"This increased the downward leverage and raised her perpendicularly in the air. At 2.30 P.M. we capsized. We climbed up the nose and 'over the top' to the under-side of the pontoons. Our emergency ration had been in the observer's seat at the back, but we had been so busy trying to repair the motor and save ourselves from turning over that we didn't remember this until too late. When I crawled aft for food Moore saw that I was only helping the machine to capsize. He yelled to me to come back and I did, just in time to save myself from being carried down with the tail and drowned.

"From then on for nearly four days, until picked up by a trawler, we were continually soaked and lashed by seas, and with nothing to eat or drink. We had nothing to cling to, and so to keep from being washed overboard we got upon the same pontoon and hugged our arms about each other's bodies for the whole time. We suffered from thirst. I had a craving for canned peaches. Twice a drizzle came on, wetting the pontoon. We turned on our stomachs and lapped up the moisture, but the paint came off, with salt, and nauseated us. Our limbs grew numb. From time to time the wreckage from torpedoed ships would pass. Two full biscuit-tins came close enough to swim for, but by then in our weakened state we knew that we would drown if we tried to get them. We did haul in a third tin and broke it open; it was filled with tobacco.

"Every day we saw convoys in the distance and vainly waved our handkerchiefs. We had no signal-lights to use at night. Our watches stopped, and we lost all track of time. We realized how easy it was for a submarine out there to escape being spotted. On Sunday night we spied a masthead light and shouted. The ship heard and began to circle us. We saw her port light. Then when the crew were visible on the deck of the vessel, she suddenly put out her lights and turned away.

"'She thinks we are Huns,' said Moore.

"'I hope she does,' said I. 'Then they'll send patrol-boats out to get us. 'We couldn't be worse off if we were Germans.'

"But no rescue came.
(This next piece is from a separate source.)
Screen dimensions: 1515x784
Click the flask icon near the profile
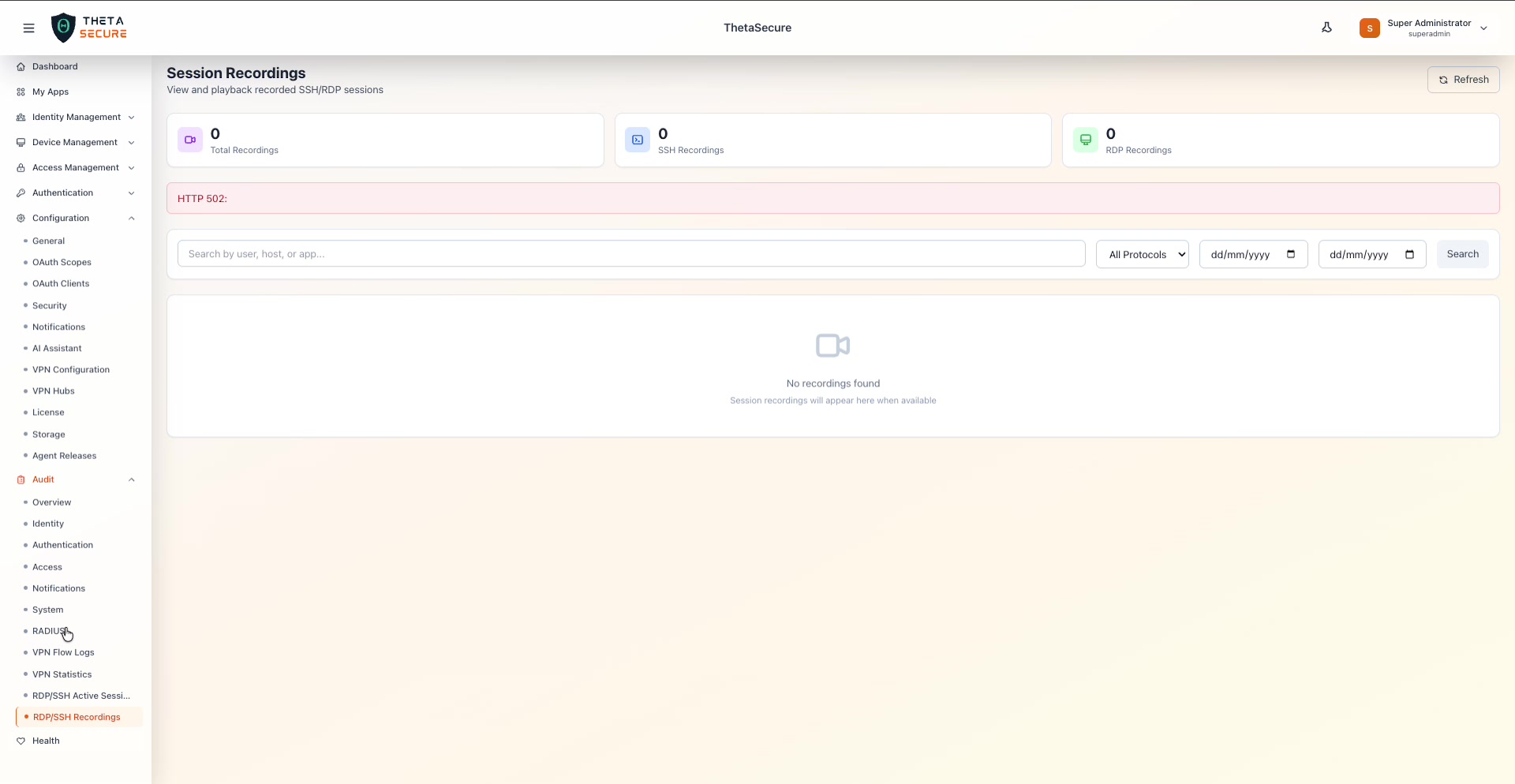pos(1327,27)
The next afternoon a seaplane came from the east. It was flying only 800 feet overhead, aiming down the Channel. It seemed impossible that she could not sight us for the air was perfectly clear. She passed straight above without making any signal, flew two miles beyond, and then came back on her course.
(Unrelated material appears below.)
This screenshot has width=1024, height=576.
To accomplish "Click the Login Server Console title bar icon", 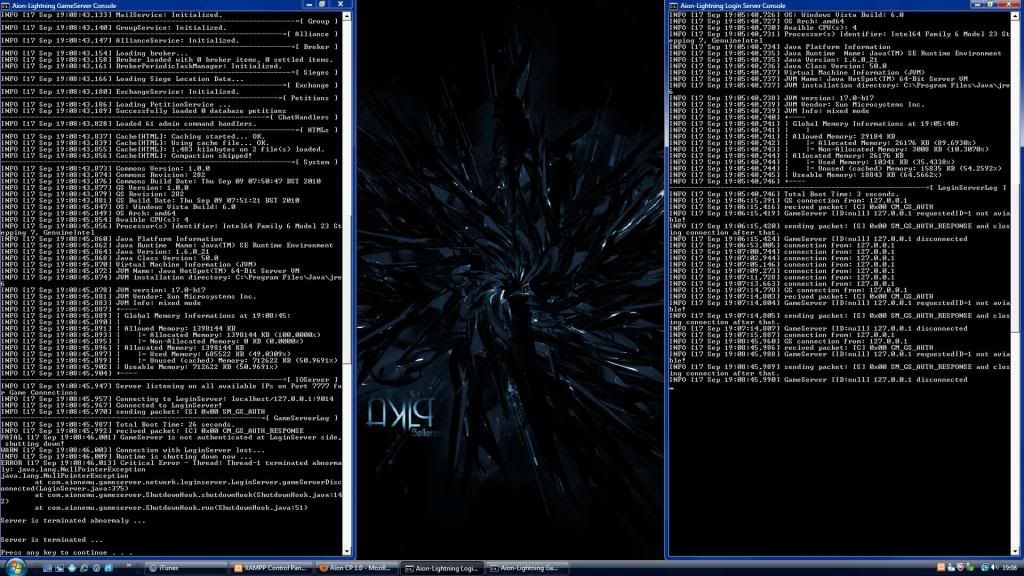I will (675, 5).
"'Her observer must be sending wireless about us,' I said.

"'Yes, that is why we get no recognition,' said Moore, 'and now she's decided to go back and report.'

"But that plane hadn't even seen us. Our spirits fell. We had been afraid of two things, being picked up by a neutral and interned, or captured by an enemy submarine. Now we even hoped that the enemy—that anything—-would get us, to end it all.

"We sighted a trawler about 6 P.M. on Tuesday. She had been chasing a submarine, and so did not seem to take us very seriously at first. We waved at her half an hour before she changed her course. We were both too weak to stand up and signal. We could only rise on our knees. Moore's hands were too swollen to hold a handkerchief, but I had kept my gloves on and was able to do so. The trawler moved warily around us, but finally threw a life-preserver at the end of a line, I yelled that we were too weak to grasp it. She finally hove to, lowered a boat, and lifted us aboard. Then we collapsed.